The Houston Museum of Natural Science (Twitter: @HMNS) is sponsoring an event that slams science, denigrates technology, and gifts its credibility to a non-scientific movement.
HMNS is now an accessory to a disturbing trend. Activist-inspired pseudo-scientific nonsense is creeping into legitimate scientific forums. Reputable museums, conferences, and science centers are cleverly co-opted into hosting or sponsoring non-scientific events, typically as part of an otherwise scientific program. Activists do it for one reason-- to steal the credibility of the event or institution, exploiting its scientific reputation to add a patina of legitimacy to a non-scientific agenda.
The false claims of a crooked movement have now infected the Houston Museum of Natural History. On March 29, 2016 they will host Dr. Theirry Vrain, a former molecular biologist that converted to an intense mission of supporting pseudo scientific claims. As you can see from the website above, the lecture is titled “The Poison in Our Food Supply”, and it talks about the “damage done to our bodies” by genetic engineering of crops and associated weed control.

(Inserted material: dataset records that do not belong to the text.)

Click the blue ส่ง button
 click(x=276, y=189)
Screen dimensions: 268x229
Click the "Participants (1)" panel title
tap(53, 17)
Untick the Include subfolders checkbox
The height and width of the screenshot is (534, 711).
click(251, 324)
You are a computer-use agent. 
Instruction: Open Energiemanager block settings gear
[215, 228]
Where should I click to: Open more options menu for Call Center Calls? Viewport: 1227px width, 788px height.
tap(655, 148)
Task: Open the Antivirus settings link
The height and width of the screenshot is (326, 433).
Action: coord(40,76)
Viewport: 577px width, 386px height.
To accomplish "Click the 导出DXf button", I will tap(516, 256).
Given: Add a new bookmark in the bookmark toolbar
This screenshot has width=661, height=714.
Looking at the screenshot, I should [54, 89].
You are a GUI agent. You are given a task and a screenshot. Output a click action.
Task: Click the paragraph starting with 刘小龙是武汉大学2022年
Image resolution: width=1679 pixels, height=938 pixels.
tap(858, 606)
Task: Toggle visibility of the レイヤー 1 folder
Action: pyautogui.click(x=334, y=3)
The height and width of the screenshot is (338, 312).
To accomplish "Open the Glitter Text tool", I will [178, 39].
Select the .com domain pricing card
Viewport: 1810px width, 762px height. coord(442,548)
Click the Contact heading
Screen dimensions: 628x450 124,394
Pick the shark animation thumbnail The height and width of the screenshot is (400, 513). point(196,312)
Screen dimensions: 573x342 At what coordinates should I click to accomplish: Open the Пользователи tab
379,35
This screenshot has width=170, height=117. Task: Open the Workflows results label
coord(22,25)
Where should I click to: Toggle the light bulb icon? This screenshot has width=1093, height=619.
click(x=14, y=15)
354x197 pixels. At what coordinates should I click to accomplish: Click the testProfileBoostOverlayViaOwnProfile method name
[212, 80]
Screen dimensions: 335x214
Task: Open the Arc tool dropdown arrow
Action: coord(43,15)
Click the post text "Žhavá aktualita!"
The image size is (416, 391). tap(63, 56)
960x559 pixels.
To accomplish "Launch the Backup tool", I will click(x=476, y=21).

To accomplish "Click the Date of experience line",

$18 to hear false information? Why would a science museum let activists hijack their credibility?
This is especially disturbing for a science museum, because there is no credible evidence to back these claims.
Vrain is no stranger to pseudoscience. His talks feature the usual fallacies of arguments from ignorance and outdated understanding of biotechnology. You can find them on YouTube. I even was asked to discuss one and dismantled it with a scientific a play-by-play debunking. He says exactly what activists want to hear, and does so from the credible platform of a once-published scientist. He is one of the darlings of the anti-GMO movement because he’s willing to look the other way at evidence to push an activist agenda and/or cash a check.
It is like the museum supporting a talk by Creationist Ken Hamm, allowing him to say that the earth is 6,000 years old, in the center of the universe and flat as a pool table. It is like the museum sponsoring climate change deniers that say that glacial retreat and rising thermometers are a conspiracy.
Yes, it is that bad, even worse. This movement has a body count from denying technology to those that desperately need it.
A few years ago when the South Florida Science Center sponsored such an event I lost all respect for them. Members from their Executive Board spoke with me and said, “It is important to teach the controversy.”
I could not believe what I was hearing. Science museum? We should not teach the controversy, we should teach the evidence, then debate that. It should not be a loud and credible megaphone for activists that want to spew nonsense.
My hope is that the museum just was snookered into sponsoring an event without due diligence. If they have any scientific integrity they should cancel the event, or at the very least write a strong condemnation of the event along with a scientific statement that indicates the event is not based on science, that it is an activist event and should not be mistaken for credible science. They must withdraw any financial sponsorship, or at least be subject to some donor shaming.
Pseudoscience is creeping into our reputable venues. It is imperative that we monitor those that attempt to weave denial of science, whether it is climate change denial, anti-vaccination, ant-GMO, or any one of a dozen topics activists seek to legitimize.
Science museums, don’t give these merchants of pseudo-scientific activism your credibility.